Man könnte nun einwenden, dass nicht jeder Mensch klug vorsorgt. Die Antwort darauf ist aber ganz einfach: Ja, und? Ist es die Zuständigkeit Dritter, wenn er seine Existenzsicherung verkonsumiert, um nicht zu sagen verfressen hat? Nein, das ist es nicht. Die Rede war schließlich von „unverschuldet“, nicht von leichtsinnig herbeigeführt. Das Argument erinnert ein wenig an die aus dem 19. Jahrhundert überlieferte Unterhaltung zwischen Leistungsbürger und Kommunist.

Kommunist: Gib mir die Hälfte deines Vermögens, damit Gerechtigkeit herrsche.

Bürger: Nun, ich habe eine Frage: Wenn ich dir die Hälfte gebe und dann anschließend sparsam bin und du deine Hälfte mit Huren und Wein verprassen gehst, was passiert dann?

Kommunist: Dann müssen wir wohl noch mal teilen.

Wie aber helfen wir den zwei bis drei Prozent echten Bedürftigen? Die Antwort ist so klar wie offensichtlich: Dafür sind funktionierende Familien da. Der sogenannte Sozialstaat hat die Familie durch den Fehlanreiz scheinbarer Abschaffung aller Lebensrisiken weitgehend zerstört. Das ändert aber nichts daran, dass die Familie erstens das langlebigste, beste und anpassungsfähigste Sozialsystem für den Einzelnen darstellt. Durch den engen Verbund der Familie wird zudem sichergestellt, dass auch wirklich jeder nach seinen Kräften beiträgt, eine Form der Kontrolle, die der Sozialstaat nur unter Beseitigung jeder Privatsphäre leisten kann. Nicht, dass er es nicht versuchen würde …

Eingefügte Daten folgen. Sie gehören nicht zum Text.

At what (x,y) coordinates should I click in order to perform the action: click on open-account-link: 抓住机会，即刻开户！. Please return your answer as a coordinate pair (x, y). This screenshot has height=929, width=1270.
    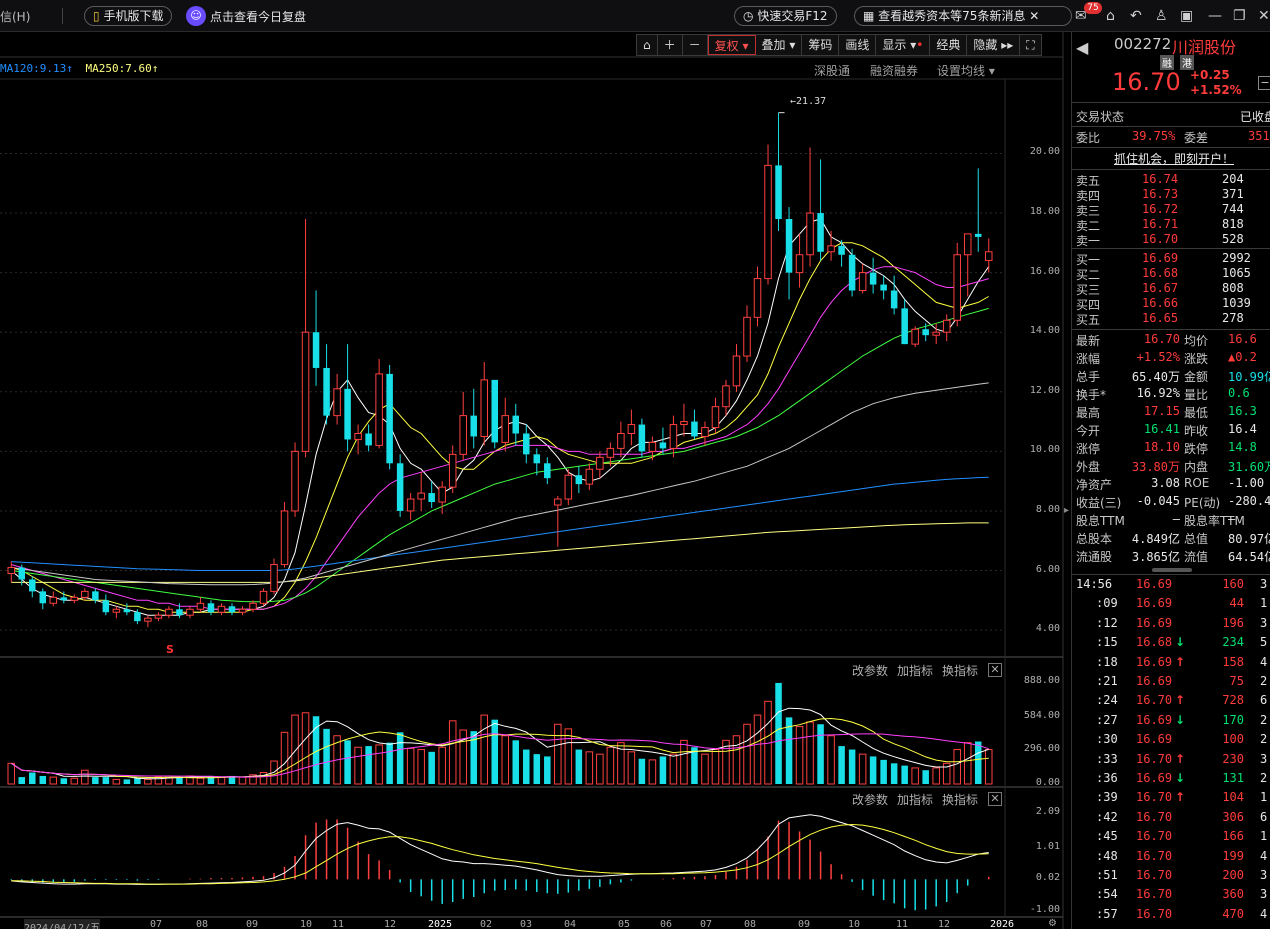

Hinter dieser Verteidigungslinie der Familie bleiben wahrscheinlich deutlich weniger als ein Prozent der Bedürftigen übrig, die dann noch Hilfe benötigen, nicht die 60 Prozent aller Bürger, die heute Transferempfänger sind. Für sie gilt das, was die Bibel als freiwillige Caritas beschreibt in der schönen Geschichte des barmherzigen Samariters. Wahre Caritas ist immer freiwillig. Ich habe danach gesucht, aber ich habe die Stelle in der Bibel nicht gefunden, wo es heißt: „Und der Samariter ging zum Steuereintreiber des Pilatus und sagte zu ihm: ‚Da draußen auf der Straße liegt ein Raubopfer. Geh hin und press mehr Steuern aus den Leuten heraus und gib es mir, damit ich ihm helfen kann!‘ Und der Steuereintreiber ging hin und tat wie ihm geheißen und nannte es Solidaritätsdenar.“

In der sehr marktwirtschaftlichen Ordnung des 19. Jahrhunderts, als die Zahl der Bedürftigen aufgrund des noch jungen Industriezeitalters viel höher war als heute, gehörte es zum guten Ton, caritativ tätig zu sein. Es war ein Ausweis der eigenen Leistungsfähigkeit der Erfolgreichen. Unternehmer und erfolgreiche Menschen sind in ihrer ganz überwiegenden Zahl sozial eingestellt. Die freiwillige Caritas ist daher für die wenigen, die es wirklich brauchen, die bessere Alternative.

Sorry, liebe Gutmenschen, es funktioniert nicht, Karma mit dem Geld anderer Leute zu hamstern. Ihr müsst schon euer eigenes dafür nehmen.